Rachele Sangiuliano in pillole: letture.
“A parte i libri di scuola, il mio autore preferito è Wilbur Smith: racconta i paesaggi e ti ci fa stare dentro. Mi piace comunque spaziare molto: Coelho, Dan Brown che ora va per la maggiore con il “Codice Da Vinci” e “Angeli e Demoni”“.

 

Musica.
“Di tutto. Prima delle partite ho una specifica canzone brasiliana che ascolto sempre: quel tipo di musica, fatta di ritmo ed allegria mi piace molto”.

 

Cinema.
“Lo amo moltissimo, a parte i thriller troppo violenti e gli horror, perché sono convinta che per alcune cose sia già sufficiente guardare un telegiornale, purtroppo con la differenza che lì non si tratta di finzione. L’ultimo film che ho visto è “La febbre” con Fabio Volo, che come personaggio mi piace molto, anche in radio”.

 

Politica.
“Preferisco non parlarne, perché sono convinta che per trattarne bisogna essere competenti e io, non essendolo ancora, evito”.

 

Giornali.
“Non lo compro regolarmente. E, in generale, li leggo dal fondo, vedi Gazzetta dello Sport”.

 

Internet.
“Lo uso molto. MSN per parlare con gli amici, qualche sito ad argomento pallavolistico, ma principalmente altro. Il sito a me dedicato (www.rachelesangiuliano.net, ndr)? È molto carino, curato da un ragazzo di Novara molto bravo ed appassionato.
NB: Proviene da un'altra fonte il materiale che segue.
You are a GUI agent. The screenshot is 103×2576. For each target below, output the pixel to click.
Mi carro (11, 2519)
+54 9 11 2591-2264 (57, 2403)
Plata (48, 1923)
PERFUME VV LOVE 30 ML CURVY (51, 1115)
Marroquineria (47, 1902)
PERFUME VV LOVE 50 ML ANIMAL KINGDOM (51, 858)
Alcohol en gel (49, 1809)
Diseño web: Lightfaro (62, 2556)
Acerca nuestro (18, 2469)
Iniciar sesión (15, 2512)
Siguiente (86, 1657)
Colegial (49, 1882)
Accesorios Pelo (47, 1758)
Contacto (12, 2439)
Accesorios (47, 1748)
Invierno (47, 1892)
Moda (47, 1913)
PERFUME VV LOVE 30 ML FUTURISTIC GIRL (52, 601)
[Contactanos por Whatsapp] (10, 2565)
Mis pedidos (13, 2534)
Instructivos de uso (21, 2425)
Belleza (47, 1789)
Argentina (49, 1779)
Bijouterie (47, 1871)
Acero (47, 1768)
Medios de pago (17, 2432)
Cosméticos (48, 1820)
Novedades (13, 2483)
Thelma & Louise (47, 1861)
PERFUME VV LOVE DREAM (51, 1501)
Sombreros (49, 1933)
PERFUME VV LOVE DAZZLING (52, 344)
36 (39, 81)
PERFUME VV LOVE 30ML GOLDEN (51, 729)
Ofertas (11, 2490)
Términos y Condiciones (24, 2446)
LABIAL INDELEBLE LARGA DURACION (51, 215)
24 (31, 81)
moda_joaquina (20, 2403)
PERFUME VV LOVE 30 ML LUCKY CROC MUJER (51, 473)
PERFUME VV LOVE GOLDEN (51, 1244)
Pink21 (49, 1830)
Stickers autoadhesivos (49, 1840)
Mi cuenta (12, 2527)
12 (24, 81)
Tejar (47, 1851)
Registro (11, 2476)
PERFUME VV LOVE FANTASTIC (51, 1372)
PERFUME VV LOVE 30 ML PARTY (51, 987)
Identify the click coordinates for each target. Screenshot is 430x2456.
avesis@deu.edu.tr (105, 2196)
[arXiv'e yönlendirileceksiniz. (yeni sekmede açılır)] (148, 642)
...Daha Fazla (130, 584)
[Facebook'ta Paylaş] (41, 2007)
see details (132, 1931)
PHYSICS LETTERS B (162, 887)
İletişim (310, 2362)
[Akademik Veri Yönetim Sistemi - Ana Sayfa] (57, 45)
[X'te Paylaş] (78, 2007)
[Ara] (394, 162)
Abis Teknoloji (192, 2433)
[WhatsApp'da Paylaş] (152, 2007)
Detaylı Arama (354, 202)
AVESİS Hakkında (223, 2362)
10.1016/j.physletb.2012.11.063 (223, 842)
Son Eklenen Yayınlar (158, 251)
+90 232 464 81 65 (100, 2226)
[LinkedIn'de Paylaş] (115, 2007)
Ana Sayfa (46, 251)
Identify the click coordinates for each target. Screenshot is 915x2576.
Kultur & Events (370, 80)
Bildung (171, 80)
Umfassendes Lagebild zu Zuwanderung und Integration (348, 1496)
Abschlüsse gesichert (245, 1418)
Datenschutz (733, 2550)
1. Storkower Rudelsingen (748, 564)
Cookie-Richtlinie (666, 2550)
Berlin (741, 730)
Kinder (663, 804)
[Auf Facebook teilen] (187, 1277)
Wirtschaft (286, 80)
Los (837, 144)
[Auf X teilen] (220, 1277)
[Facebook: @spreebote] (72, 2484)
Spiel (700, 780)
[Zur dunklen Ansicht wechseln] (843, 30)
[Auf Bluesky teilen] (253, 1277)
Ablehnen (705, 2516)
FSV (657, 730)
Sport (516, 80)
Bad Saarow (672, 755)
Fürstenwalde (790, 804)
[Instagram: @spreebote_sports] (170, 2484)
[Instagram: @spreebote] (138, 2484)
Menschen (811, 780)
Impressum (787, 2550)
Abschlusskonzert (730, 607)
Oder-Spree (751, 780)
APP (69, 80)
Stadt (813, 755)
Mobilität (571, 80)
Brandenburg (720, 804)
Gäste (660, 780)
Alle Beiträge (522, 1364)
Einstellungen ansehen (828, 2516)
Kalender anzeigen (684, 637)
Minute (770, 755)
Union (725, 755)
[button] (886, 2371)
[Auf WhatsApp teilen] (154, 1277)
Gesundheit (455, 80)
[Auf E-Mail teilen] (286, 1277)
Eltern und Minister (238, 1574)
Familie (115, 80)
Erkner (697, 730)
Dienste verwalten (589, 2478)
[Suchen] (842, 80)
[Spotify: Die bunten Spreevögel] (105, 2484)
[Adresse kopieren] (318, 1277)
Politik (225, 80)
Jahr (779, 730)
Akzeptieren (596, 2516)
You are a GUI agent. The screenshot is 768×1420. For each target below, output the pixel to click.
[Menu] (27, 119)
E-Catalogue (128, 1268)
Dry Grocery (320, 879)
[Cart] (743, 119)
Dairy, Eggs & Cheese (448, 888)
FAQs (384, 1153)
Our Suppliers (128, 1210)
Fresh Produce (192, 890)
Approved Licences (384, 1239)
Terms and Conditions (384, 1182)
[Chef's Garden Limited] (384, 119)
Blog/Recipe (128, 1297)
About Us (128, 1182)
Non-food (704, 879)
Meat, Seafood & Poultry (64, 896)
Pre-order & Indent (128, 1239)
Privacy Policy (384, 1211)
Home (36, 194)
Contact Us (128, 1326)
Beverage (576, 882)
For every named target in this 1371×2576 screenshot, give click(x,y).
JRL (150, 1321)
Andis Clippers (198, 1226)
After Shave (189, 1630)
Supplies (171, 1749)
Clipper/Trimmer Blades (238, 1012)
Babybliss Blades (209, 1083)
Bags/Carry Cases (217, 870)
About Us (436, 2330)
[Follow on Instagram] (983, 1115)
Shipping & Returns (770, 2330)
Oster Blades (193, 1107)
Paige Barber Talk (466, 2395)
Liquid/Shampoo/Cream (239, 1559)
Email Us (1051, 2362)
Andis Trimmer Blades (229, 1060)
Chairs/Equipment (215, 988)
Riconosco che potrei farmi viva di più, ogni tanto latito: ma è soprattutto pigrizia, capita che passi 2-3 ore di fronte al computer, poi non lo accenda per giorni. Vale anche per la posta elettronica: per le risposte, ci vuole un po’ di pazienza!”.

 

Sei scaramantica?
“Moltissimo. Ho tutta una serie di rituali pre-partita, tipo tentare di compiere gli stessi gesti o mangiare le stesse cose. Indosso la stessa biancheria intima, che cerco di lavare ogni volta e manterrò finché non si consuma! Magari con qualche capo al contrario, per allontanare la sfiga. E porto sempre un leoncino di peluche che ruggisce nella borsa. A volte mi dico che dovrei smettere con tutte queste storie, ma poi mi blocco: se la volta che interrompo coincidesse con una sconfitta? Anche se, in fondo, sono convinta che l’unica fattore di influenza negativa in una partita è giocare male”.

 

Pensi mai al dopo volley?
“Ogni tanto, ma come ad una cosa ancora molto lontana. È il motivo per cui ho voluto continuare a studiare. A volte mi capita di confrontarmi con i miei amici che si alzano alle 7 per andare in ufficio, hanno l’ora canonica di pausa pranzo e mi chiedo se io, che non ho mai lavorato, sarei in grado di affrontare alcune cose. Ma, ripeto, vedo il futuro dopo la pallavolo come lontano, anche in relazione al formare una famiglia: è ovvio che il pensiero ci sia, come ogni ragazza sa, ma mi vedo con un figlio soltanto quando avrò smesso di giocare”.